GOAL OF THE EXERCISE → Exactly as they appear, copy the lines from the one holding "Screen dimensions: 703x588" through the end of the records, leaving pictures out.
------
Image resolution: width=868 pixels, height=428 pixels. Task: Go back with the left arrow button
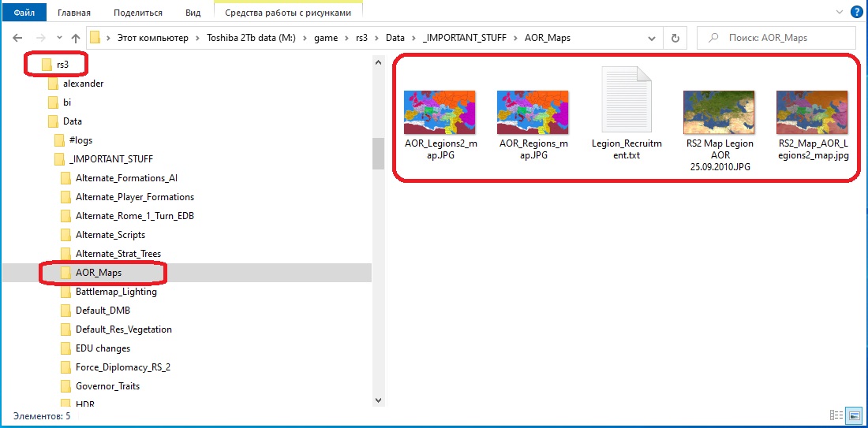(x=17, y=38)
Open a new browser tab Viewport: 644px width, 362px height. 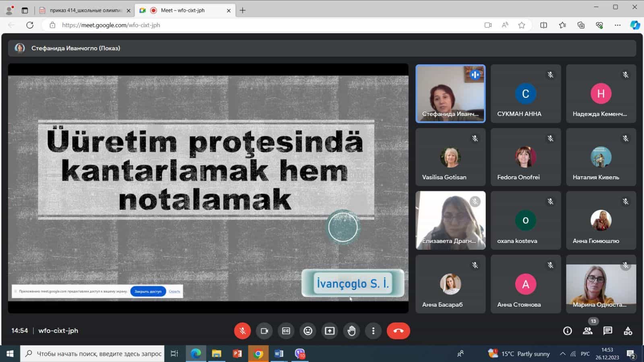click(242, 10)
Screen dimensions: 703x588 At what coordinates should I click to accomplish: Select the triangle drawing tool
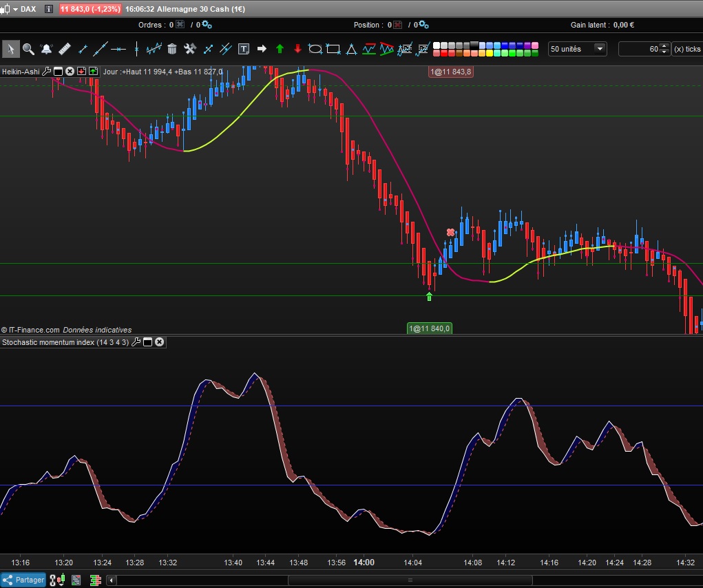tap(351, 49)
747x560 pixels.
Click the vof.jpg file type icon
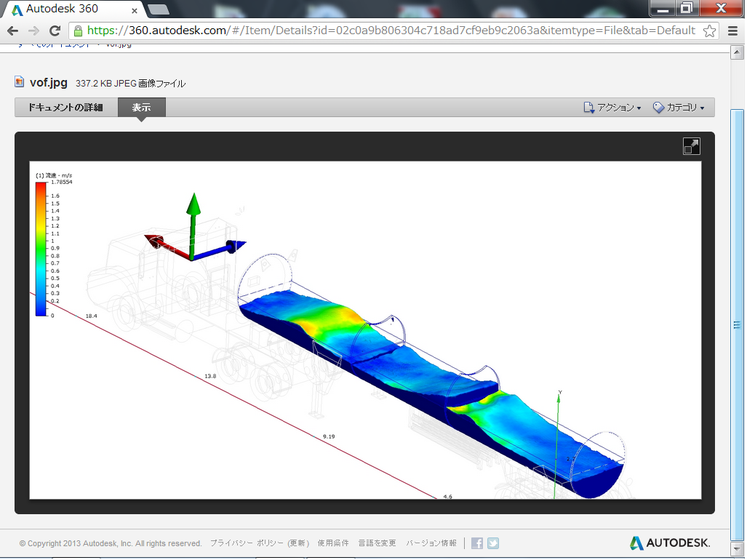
------
SOLUTION →
Screen dimensions: 703x588 At what coordinates should I click to accomplish: Select the triangle drawing tool
tap(351, 49)
747x560 pixels.
Click the vof.jpg file type icon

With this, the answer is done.